Mario Vargas Llosa, who has died at the age of 89 in his native Peru, was a towering figure in Latin American literature and culture who rarely shied away from controversy.
With more than 50 works to his name, many of which have been widely translated, Vargas Llosa won the Nobel Prize for Literature in 2010 when judges dubbed him a "divinely gifted story-teller". His depictions of authoritarianism, violence and machismo, using rich language and imagery, made him a star of the Latin American Boom literary movement that shone a global spotlight on the continent.

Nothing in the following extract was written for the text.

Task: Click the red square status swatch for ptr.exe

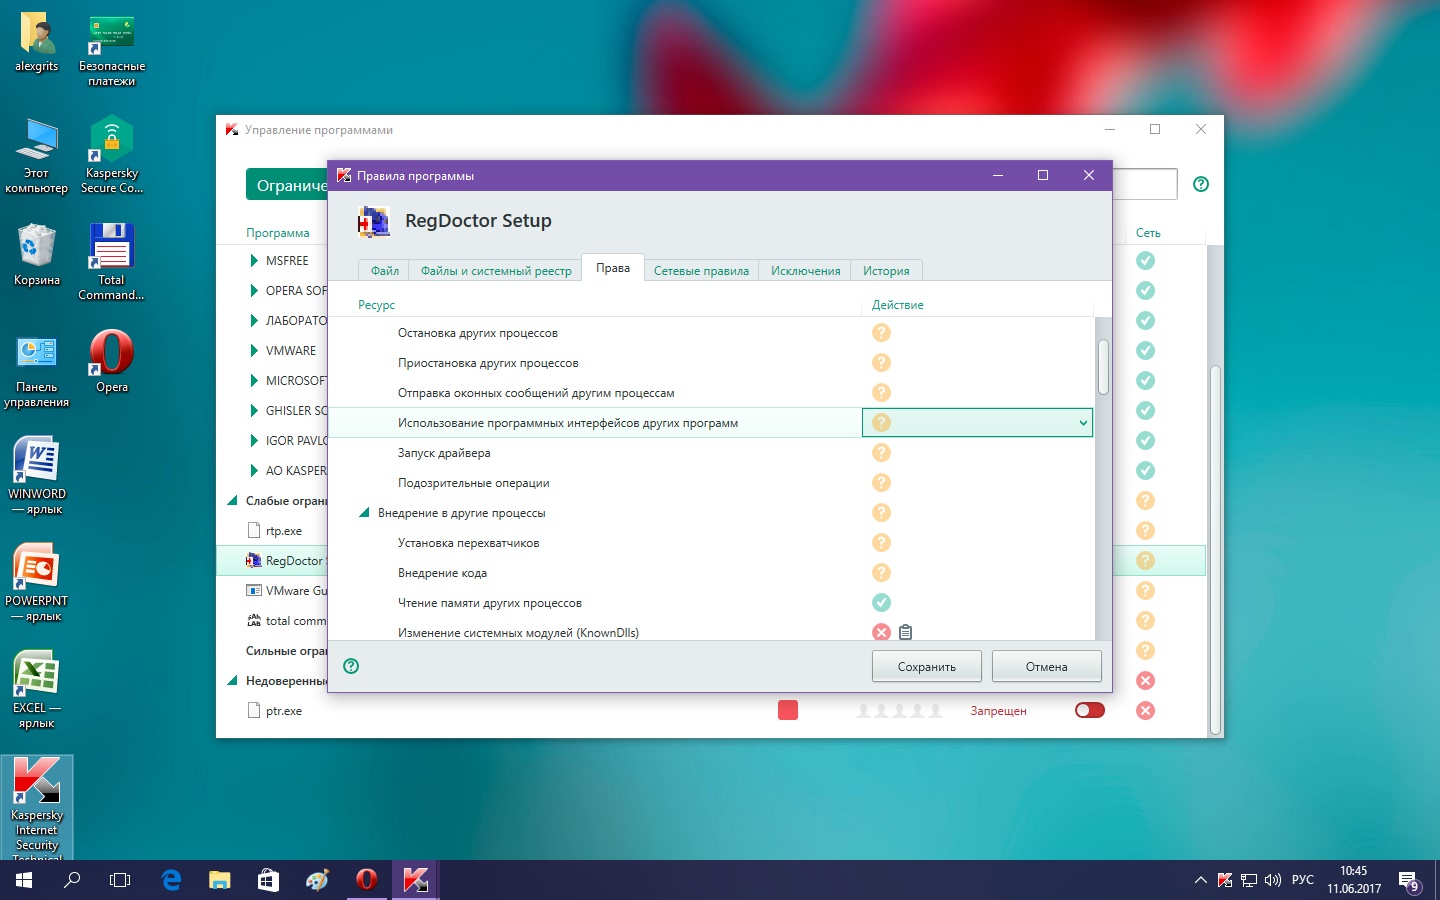Action: [788, 710]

At first sympathetic to left-wing ideas, he grew disillusioned with Latin America's revolutionary causes, eventually running unsuccessfully for the Peruvian presidency with a centre-right party in 1990.

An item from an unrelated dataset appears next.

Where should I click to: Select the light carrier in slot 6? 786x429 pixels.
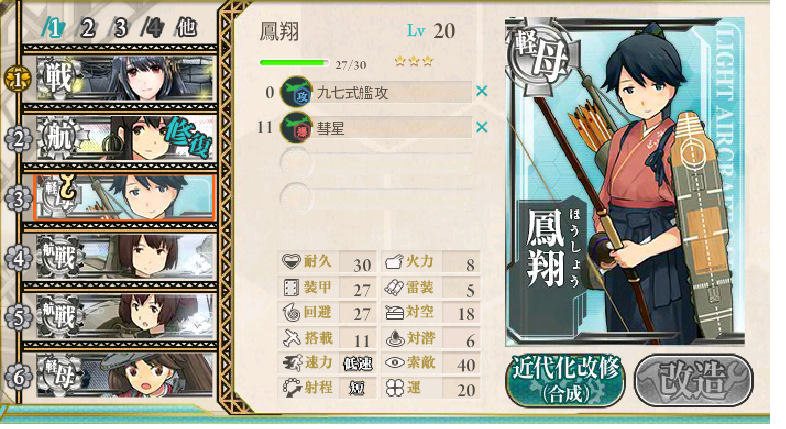[125, 375]
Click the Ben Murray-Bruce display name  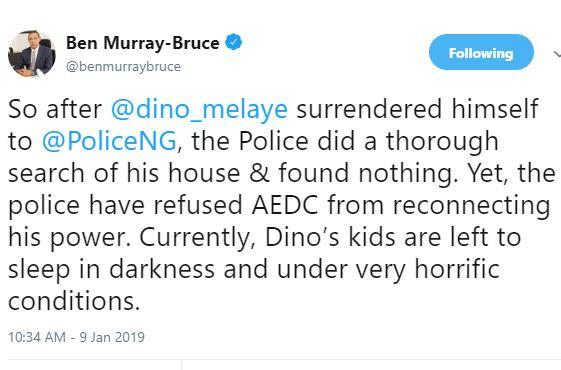point(142,43)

Vargas Llosa was born in 1936 to a middle-class family in Arequipa in southern Peru. After his parents separated while he was an infant, he moved to Cochabamba in Bolivia with his great-grandparents. He returned to Peru aged 10 and six years later he wrote his first play, The Escape of the Inca. He graduated from Lima University, studied in Spain and later moved to Paris.
His first novel, The Time of the Hero, was an indictment of corruption and abuse at a Peruvian military school. Written at a time when the country's military wielded significant political and social power, it was published in 1962.
Its forceful, menacing imagery was condemned by several Peruvian generals. One accused Vargas Llosa of having a "degenerate mind".
It was based on the writer's own time as a teenager at the Leoncio Prado Military Academy, which he described in 1990 as "an extremely traumatic experience". His two years there made him see his country "as a violent society, filled with bitterness, made up of social, cultural, and racial factions in complete opposition". The school itself burnt 1,000 copies of the novel on its grounds, Vargas Llosa claimed.
His experimental second novel The Green House (1966) was set in the Peruvian desert and jungle, and described an alliance of pimps, missionaries and soldiers based around a brothel.
The two novels helped found the Latin American Boom literary movement of the 1960s and 1970s. The Boom was characterised by experimental and explicitly political works that reflected a continent in turmoil.